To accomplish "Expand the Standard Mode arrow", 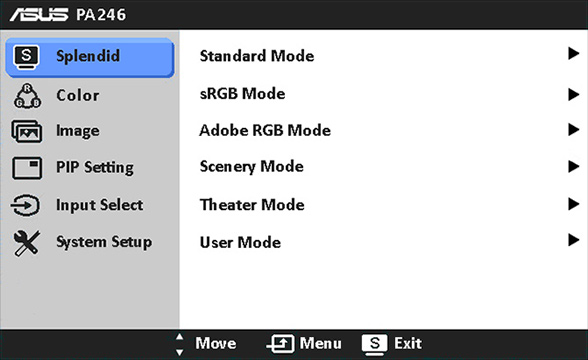I will pyautogui.click(x=573, y=54).
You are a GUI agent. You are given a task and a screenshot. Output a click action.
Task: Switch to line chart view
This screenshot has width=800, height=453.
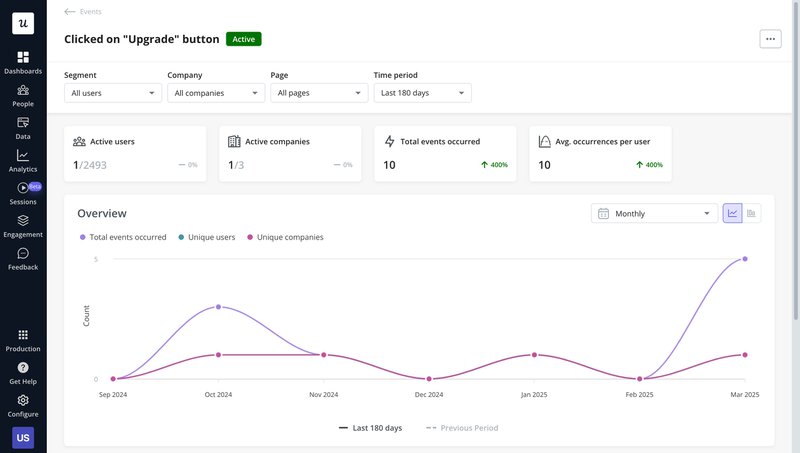[x=733, y=213]
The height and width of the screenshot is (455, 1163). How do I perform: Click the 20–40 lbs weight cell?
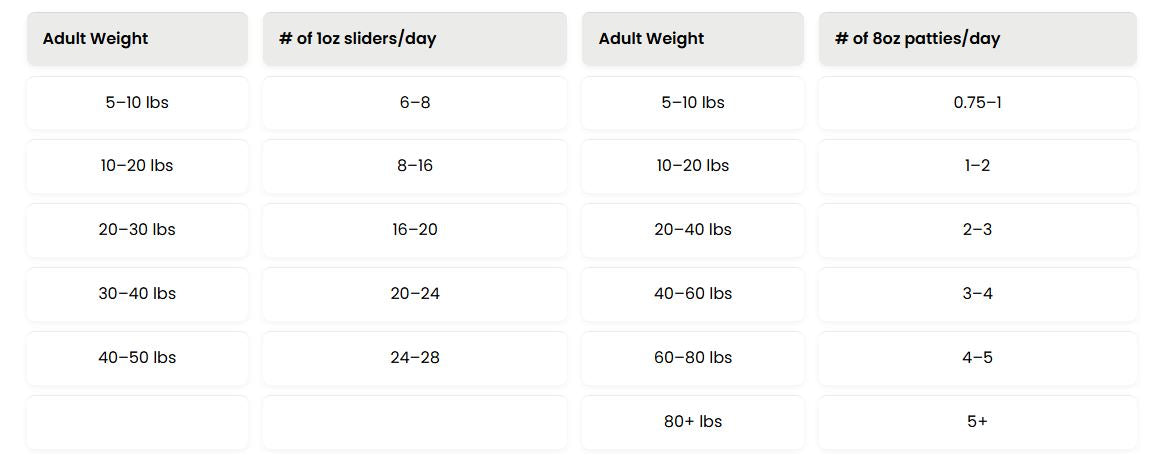[693, 230]
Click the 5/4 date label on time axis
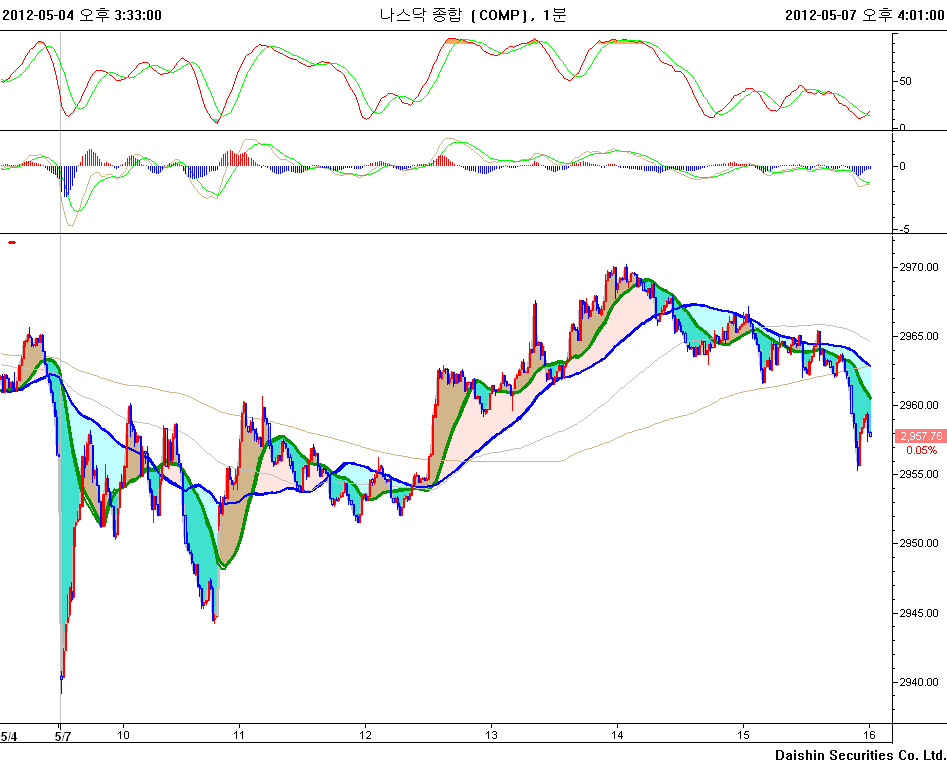Screen dimensions: 947x767 coord(9,736)
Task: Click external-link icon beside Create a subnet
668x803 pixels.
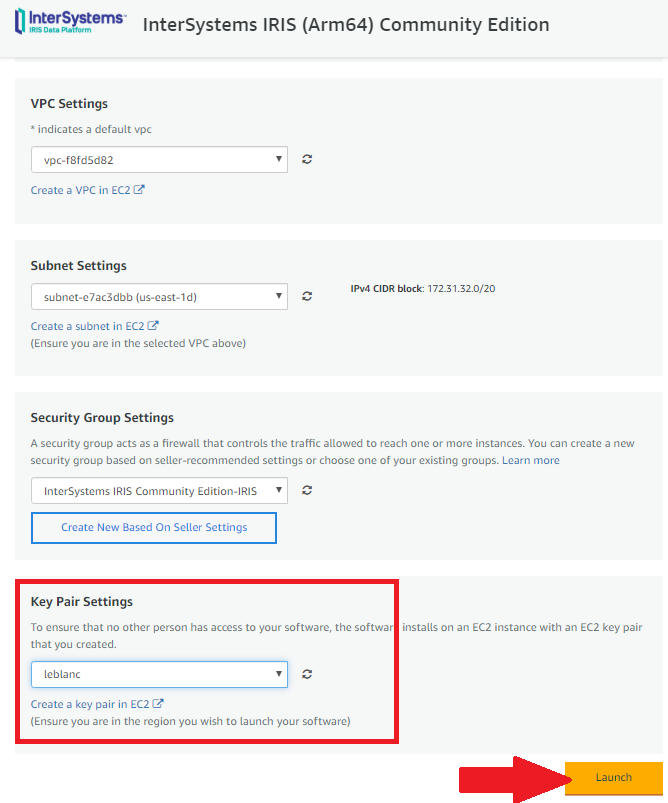Action: [153, 326]
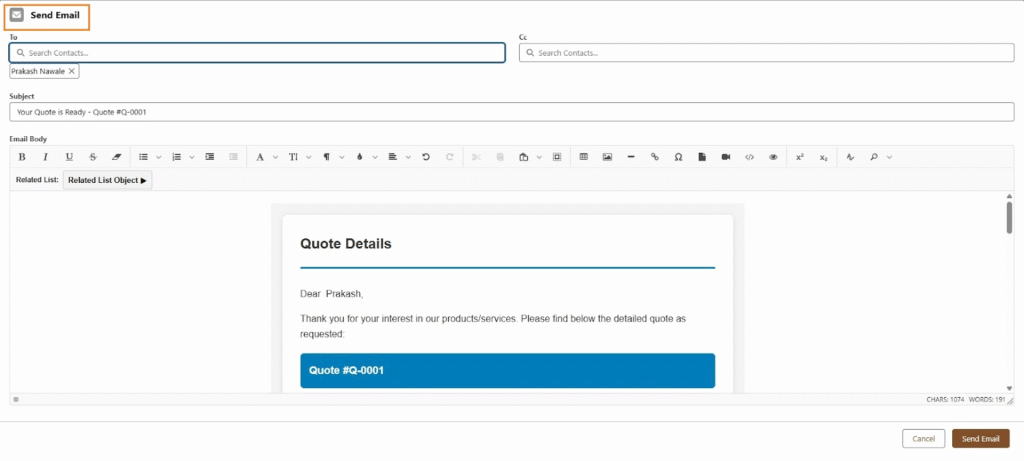Open the text color droplet picker

click(x=359, y=157)
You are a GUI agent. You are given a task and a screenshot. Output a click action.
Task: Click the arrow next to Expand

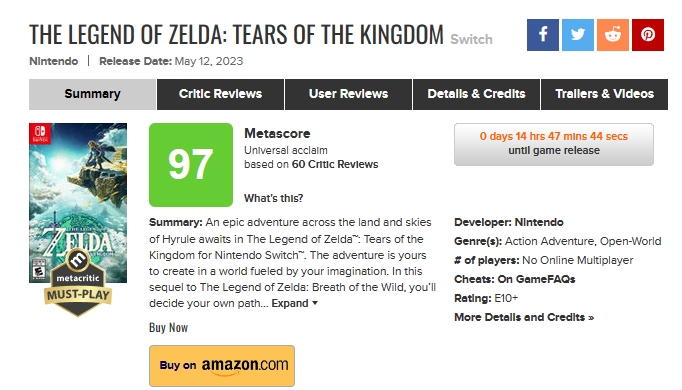click(x=315, y=303)
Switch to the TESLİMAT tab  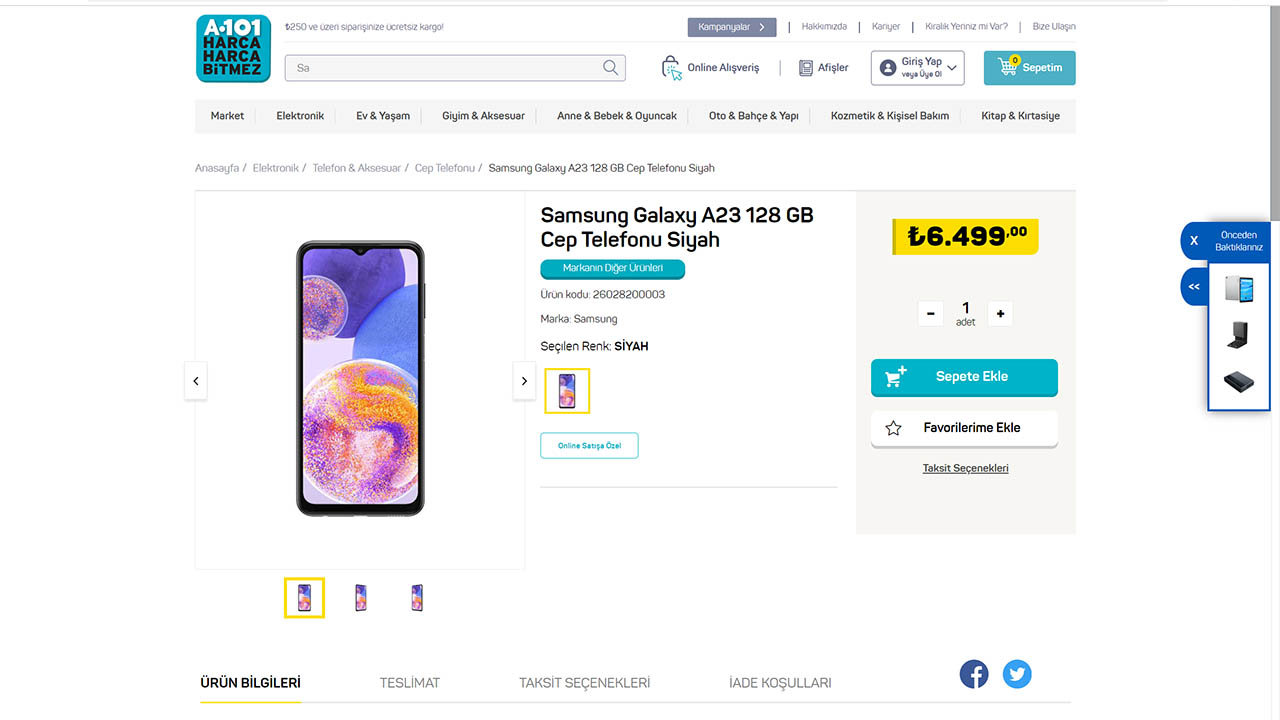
------------------------------------
Your task is to repeat exactly the lines from the one containing "Task: Click the arrow next to Expand" through the end of the material, both included, and only those, without pictures.

## YOUR RESPONSE
Task: Click the arrow next to Expand

click(x=315, y=303)
Switch to the TESLİMAT tab  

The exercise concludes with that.